**Dataset content:**
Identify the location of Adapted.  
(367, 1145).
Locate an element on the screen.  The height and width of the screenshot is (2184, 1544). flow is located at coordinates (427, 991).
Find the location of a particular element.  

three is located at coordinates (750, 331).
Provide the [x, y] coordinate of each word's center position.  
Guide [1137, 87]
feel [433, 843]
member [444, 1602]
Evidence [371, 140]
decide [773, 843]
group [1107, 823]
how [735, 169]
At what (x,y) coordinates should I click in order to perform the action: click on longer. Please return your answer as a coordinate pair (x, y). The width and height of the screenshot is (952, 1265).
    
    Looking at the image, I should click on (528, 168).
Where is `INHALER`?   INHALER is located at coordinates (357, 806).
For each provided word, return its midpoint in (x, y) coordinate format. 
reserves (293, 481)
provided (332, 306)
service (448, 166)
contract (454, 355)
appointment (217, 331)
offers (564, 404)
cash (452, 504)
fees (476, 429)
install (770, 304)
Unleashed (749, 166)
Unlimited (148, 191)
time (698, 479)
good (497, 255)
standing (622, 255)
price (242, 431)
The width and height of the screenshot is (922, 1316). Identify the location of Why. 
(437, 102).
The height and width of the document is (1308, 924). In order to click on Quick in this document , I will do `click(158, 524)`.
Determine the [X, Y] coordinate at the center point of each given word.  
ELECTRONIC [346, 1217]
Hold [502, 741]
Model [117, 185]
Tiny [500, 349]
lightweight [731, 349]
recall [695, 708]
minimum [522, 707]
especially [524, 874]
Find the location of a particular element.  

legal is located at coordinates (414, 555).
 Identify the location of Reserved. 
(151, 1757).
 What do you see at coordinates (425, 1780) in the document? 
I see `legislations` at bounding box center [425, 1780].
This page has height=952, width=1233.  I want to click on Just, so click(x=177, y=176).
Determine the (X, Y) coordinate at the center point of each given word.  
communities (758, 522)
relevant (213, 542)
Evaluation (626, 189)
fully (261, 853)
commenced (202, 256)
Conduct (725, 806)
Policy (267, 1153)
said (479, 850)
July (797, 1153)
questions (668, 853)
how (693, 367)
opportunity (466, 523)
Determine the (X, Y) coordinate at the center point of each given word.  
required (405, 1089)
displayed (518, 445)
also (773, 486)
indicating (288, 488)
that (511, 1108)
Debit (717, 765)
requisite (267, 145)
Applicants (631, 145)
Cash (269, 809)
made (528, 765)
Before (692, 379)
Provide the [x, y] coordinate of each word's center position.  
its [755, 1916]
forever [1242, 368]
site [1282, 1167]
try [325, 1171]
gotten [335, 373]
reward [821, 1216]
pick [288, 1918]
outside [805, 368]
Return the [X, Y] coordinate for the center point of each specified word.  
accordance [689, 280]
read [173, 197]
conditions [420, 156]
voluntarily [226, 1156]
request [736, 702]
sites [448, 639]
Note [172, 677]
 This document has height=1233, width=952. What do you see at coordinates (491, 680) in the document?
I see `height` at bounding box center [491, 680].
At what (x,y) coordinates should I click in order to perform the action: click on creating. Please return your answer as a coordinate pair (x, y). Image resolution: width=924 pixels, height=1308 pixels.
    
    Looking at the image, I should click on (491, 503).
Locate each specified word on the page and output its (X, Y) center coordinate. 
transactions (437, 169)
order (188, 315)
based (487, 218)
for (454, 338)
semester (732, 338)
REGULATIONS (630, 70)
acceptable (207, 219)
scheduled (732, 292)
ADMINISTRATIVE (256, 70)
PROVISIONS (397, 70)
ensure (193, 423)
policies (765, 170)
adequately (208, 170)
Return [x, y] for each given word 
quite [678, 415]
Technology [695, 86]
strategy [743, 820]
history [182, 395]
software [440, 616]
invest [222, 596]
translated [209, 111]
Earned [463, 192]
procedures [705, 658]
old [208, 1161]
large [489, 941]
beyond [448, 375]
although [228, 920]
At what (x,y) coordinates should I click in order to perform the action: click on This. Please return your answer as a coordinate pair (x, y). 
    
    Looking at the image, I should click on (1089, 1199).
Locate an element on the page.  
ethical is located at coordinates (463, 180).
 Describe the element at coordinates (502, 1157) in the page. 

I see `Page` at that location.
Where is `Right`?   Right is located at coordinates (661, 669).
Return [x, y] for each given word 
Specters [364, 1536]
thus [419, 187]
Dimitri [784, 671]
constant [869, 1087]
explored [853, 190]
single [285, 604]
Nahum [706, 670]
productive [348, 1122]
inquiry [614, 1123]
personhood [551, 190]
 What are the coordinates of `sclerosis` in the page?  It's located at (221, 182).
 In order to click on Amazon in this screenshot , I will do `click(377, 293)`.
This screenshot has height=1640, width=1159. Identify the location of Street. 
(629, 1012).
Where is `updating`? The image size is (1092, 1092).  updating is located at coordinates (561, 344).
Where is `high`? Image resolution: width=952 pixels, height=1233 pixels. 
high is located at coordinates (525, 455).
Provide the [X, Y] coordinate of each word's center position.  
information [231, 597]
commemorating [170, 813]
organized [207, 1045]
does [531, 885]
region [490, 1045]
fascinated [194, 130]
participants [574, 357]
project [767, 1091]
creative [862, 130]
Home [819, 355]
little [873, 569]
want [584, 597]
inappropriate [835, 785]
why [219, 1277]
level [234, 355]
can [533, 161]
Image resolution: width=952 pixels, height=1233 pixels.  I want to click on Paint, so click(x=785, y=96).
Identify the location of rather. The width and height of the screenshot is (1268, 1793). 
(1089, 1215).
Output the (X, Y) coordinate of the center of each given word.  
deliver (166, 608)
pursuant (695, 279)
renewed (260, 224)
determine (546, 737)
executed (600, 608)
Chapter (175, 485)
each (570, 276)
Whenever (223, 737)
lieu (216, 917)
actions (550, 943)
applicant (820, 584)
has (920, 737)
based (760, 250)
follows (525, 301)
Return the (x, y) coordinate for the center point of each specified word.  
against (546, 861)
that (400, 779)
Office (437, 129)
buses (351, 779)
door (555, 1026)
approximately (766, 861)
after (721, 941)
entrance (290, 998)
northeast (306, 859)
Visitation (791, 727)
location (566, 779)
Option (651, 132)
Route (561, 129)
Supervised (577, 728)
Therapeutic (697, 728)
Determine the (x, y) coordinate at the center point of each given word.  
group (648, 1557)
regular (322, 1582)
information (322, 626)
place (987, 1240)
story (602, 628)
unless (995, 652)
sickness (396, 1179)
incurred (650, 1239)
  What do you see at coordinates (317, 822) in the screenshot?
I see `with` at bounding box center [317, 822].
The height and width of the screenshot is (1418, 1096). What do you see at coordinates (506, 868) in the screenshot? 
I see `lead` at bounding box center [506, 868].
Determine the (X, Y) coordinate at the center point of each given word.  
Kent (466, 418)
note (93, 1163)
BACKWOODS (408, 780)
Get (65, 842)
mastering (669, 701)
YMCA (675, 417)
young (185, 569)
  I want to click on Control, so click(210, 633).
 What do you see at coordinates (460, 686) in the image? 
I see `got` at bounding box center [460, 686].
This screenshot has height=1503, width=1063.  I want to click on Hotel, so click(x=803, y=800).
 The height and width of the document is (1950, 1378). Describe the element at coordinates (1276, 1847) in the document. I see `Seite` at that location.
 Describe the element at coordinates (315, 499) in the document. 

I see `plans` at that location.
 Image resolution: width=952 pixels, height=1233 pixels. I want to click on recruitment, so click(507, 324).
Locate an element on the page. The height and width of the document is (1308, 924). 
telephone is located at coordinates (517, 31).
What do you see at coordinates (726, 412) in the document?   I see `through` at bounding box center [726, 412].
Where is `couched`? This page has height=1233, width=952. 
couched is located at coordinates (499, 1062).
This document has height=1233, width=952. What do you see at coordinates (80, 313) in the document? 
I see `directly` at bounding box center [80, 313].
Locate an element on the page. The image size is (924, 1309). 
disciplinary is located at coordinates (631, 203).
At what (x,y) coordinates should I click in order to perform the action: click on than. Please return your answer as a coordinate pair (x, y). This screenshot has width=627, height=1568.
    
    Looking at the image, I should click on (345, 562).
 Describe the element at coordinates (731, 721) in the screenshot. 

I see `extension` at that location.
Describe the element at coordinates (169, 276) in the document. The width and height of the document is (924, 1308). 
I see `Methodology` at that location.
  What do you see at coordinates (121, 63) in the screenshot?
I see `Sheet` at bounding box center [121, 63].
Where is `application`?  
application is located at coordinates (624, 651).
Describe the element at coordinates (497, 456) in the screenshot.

**Set exercise:** Update the lines from the first one up to and including the line with "coordinates (357, 806).", changing every "element" to "item" and leaving everything else as it is.

**Response to this task:**
Identify the location of Adapted.  
(367, 1145).
Locate an item on the screen.  The height and width of the screenshot is (2184, 1544). flow is located at coordinates (427, 991).
Find the location of a particular item.  

three is located at coordinates (750, 331).
Provide the [x, y] coordinate of each word's center position.  
Guide [1137, 87]
feel [433, 843]
member [444, 1602]
Evidence [371, 140]
decide [773, 843]
group [1107, 823]
how [735, 169]
At what (x,y) coordinates should I click in order to perform the action: click on longer. Please return your answer as a coordinate pair (x, y). The width and height of the screenshot is (952, 1265).
    
    Looking at the image, I should click on (528, 168).
Where is `INHALER`?   INHALER is located at coordinates (357, 806).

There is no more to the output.